§ **Aim of the task**
Skip all pictures. Set down only the lines starting at the line containing "Image resolution: width=1165" and running to the end of the listing.

▬▬▬▬▬▬▬▬▬▬

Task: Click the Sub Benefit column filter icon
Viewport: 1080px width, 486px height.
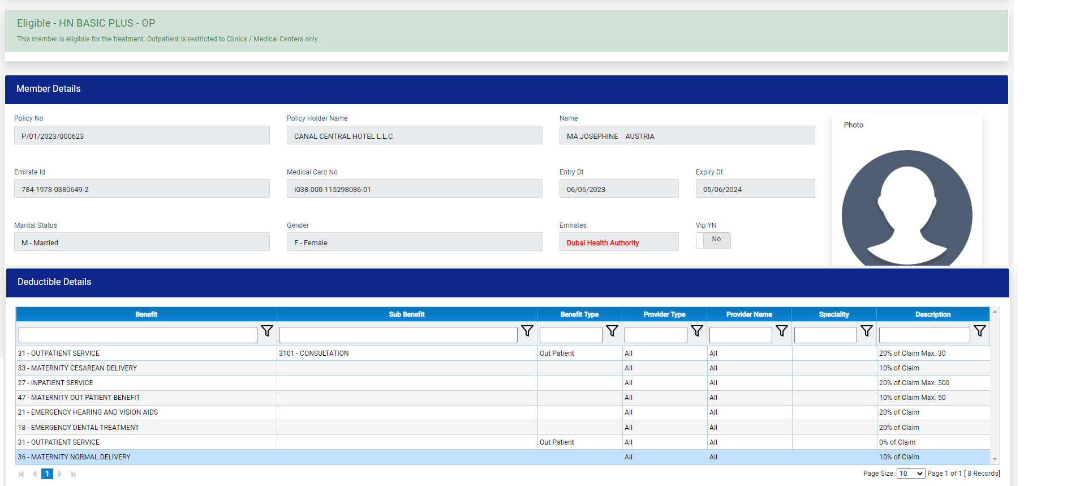Action: [527, 331]
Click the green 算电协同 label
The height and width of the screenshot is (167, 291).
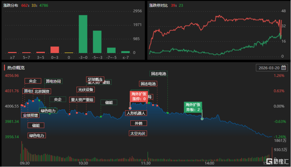pyautogui.click(x=53, y=81)
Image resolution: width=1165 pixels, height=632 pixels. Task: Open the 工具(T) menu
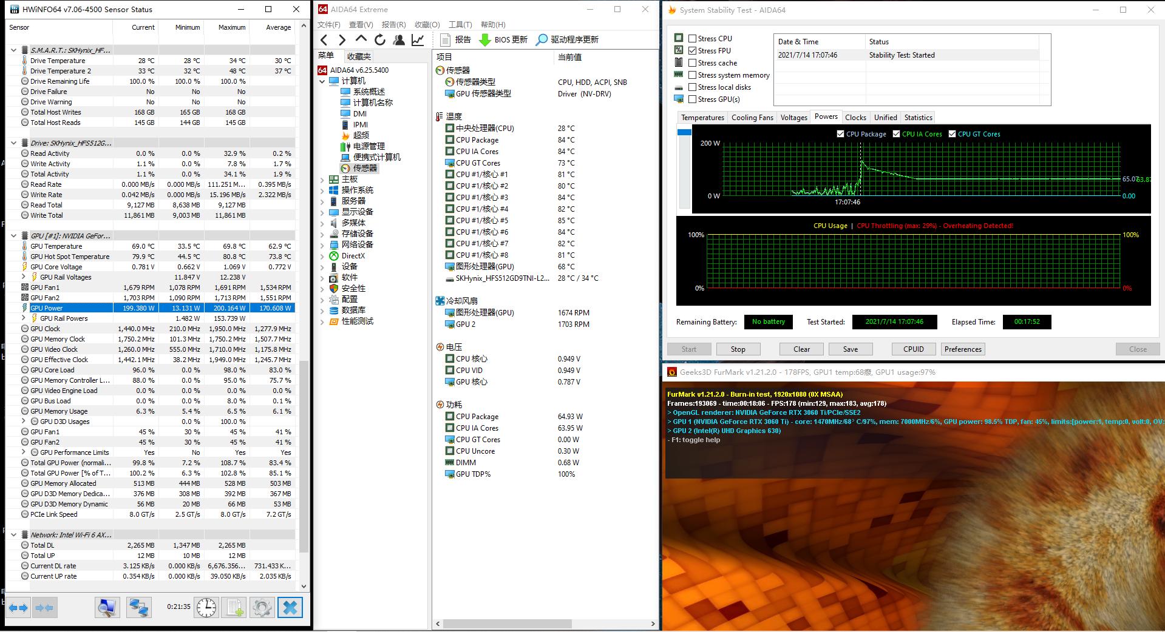(x=460, y=24)
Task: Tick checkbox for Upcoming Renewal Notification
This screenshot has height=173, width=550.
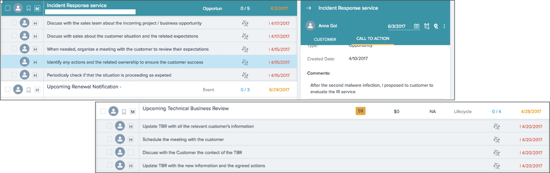Action: click(x=8, y=90)
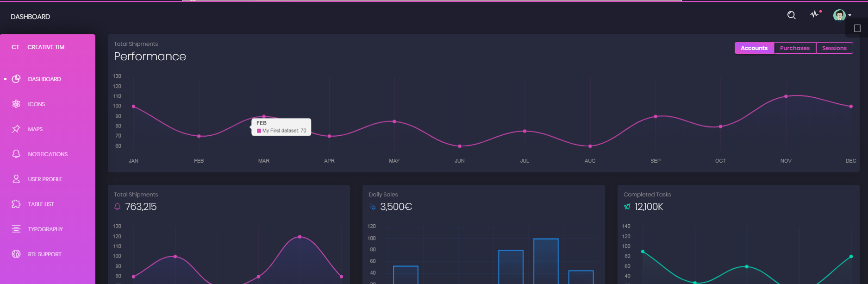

▬▬▬▬▬▬▬▬▬▬

§ **Solution below**
Image resolution: width=1165 pixels, height=632 pixels. Task: Open the 工具(T) menu
(x=460, y=24)
Task: Tick checkbox for Upcoming Renewal Notification
This screenshot has height=173, width=550.
Action: click(x=8, y=90)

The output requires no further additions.